Кентская красавица - страница 4
— Нет, вовсе нет. Ты была довольно непослушным ребенком, клянусь тебе. — Он взял меня за подбородок, рассматривая каждую черточку. Потом взъерошил мои недавно вымытые и уложенные волосы. Темные, однажды он сказал, что это цвет крыла кискаде. Странно, но я вспомнила это только сейчас.
Он наклонился и запечатлел у меня на лбу братский поцелуй.
— Юный Билл Напьер никогда бы так не сделал.
— Юная Чарли Бетс никогда бы не заслужила этого.
— Заслужить означает получить награду, — улыбаясь, я попробовала перейти на прежний язвительный тон. Но, так или иначе, не смогла. Мой голос предательски задрожал.
Билл решил проигнорировать мою язвительность и сказал с интимно-дружеской братской интонацией:
— Конечно, это награда. И я не уверен, что ты ее заслуживаешь, даже сейчас.
— Я заказала для тебя комнату в «Кентиш-Мейд». Самую лучшую. — Я улыбнулась. Единственную у них, конечно.
— А ты поужинаешь со мной сегодня вечером?
Я встряхнула головой.
— Тогда ты не заслуживаешь этого.
— Ты собираешься поужинать с нами?
— С нами? — Его холодные серые глаза сузились.
— С Марией и со мной. Мы живем вдвоем в клетушке на первом этаже поместья.

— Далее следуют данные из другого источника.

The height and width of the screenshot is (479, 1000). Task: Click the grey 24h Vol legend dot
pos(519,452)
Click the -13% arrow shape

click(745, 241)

По какой-то причине он все еще выглядел несколько разочарованным, даже слегка обеспокоенным. Прежние дружеские отношения не могли больше вернуться. Это была как моя ошибка, так и его. Я ощущала его физическое присутствие так же хорошо, как его личность, такого у меня никогда не было с другим мужчиной. Мы стояли посередине затихшего поля, внезапно отрезанные от всего мира. Я припомнила неромантическую поверхность старого каменного корыта для рогатого скота, которое по каким-то причинам было оставлено в поле, как памятник «Битвы при Ватерлоо», и теперь отражало два наших силуэта, похожих на статуи. Мы стояли, затаив дыхание. Я вспомнила сладковатый запах молодой весенней травы, солнечные блики на цветках мать-и-мачехи и желтые калужницы в поле.
— Ты изменилась, Чарли, — сказал он наконец очень мягко.
— Стала выше?
Он потрепал меня по волосам, его глаза улыбались, излучая спокойствие и мягкость.
— Полнее?
Его «пробная» улыбка сделалась озорной.
— Сомневаюсь в этом.
— Как же тогда?
Он взял меня под руку.
— Я не могу описать. — Он нахмурился и после длинной паузы добавил: — Как-то особенно.
Я живо помнила, что Билл никогда не относился к типу людей, всегда готовых преподнести комплимент, и то, что он сказал, было уже много для него. Я хотела ответить, что то, что он сказал, было действительно замечательно, и что такого я еще не слышала ни от кого, и что я хочу быть для него больше, чем кто-либо.
Но я не могла. Это было нужно в наших новых взаимоотношениях — я поняла, что они стали новыми и что не могу ответить. Вместо этого после минутной тишины я спросила его о моих родителях. Действительно ли он думает, что климат подходит моей матери. Как много времени прошло с тех пор, как он видел Дика, понравилась ли ему Венесуэла, и поддразнивала его прибытием в Пенфорд.
— Хорошо, что это не выглядело точно поджог деревни, — ответил он, показывая на погруженную в дремоту главную улицу Пенфорда, за которой было только поле и рощица.
— Замечательные слова! — произнесла я, вздохнув полной грудью. — Оглядись!
Я видела, как Билл медленно перевел глаза с моего лица и стал смотреть на лошадь и всадника, скачущего галопом по соседнему лесу.
Конечно, я так же легко узнала Элоизу Стофард, как любого в Пенфорде и его окрестностях, не только по ее ненавистной фигуре, одетой в черный охотничий жакет и кремовые бриджи, но и по ее лихому и виртуозному стилю верховой езды. Она была на Неро, своем любимом охотничьем коне. Ее семнадцатилетняя рука сдерживала каштанового мерина, разгоряченного быстрой ездой, как и его хозяйка, а я затрепетала, как только она появилась столь эффектно.
— Будут неприятности, — предупредила я. — Теперь точно появятся проблемы!
Но Билл, казалось, не слышал меня. Его глаза зафиксировались на Элоизе, на красотке с неистовым лицом, выглядывающим из-под козырька элегантной каски.
Она направила Неро правее и, перейдя на легкий галоп, без понижения шага, резко осадила коня, дернув вожжи. Тяжелая уздечка железной цепочкой беспощадно впилась в лошадиную морду, вызывая возмущение против такого обращения с лошадью.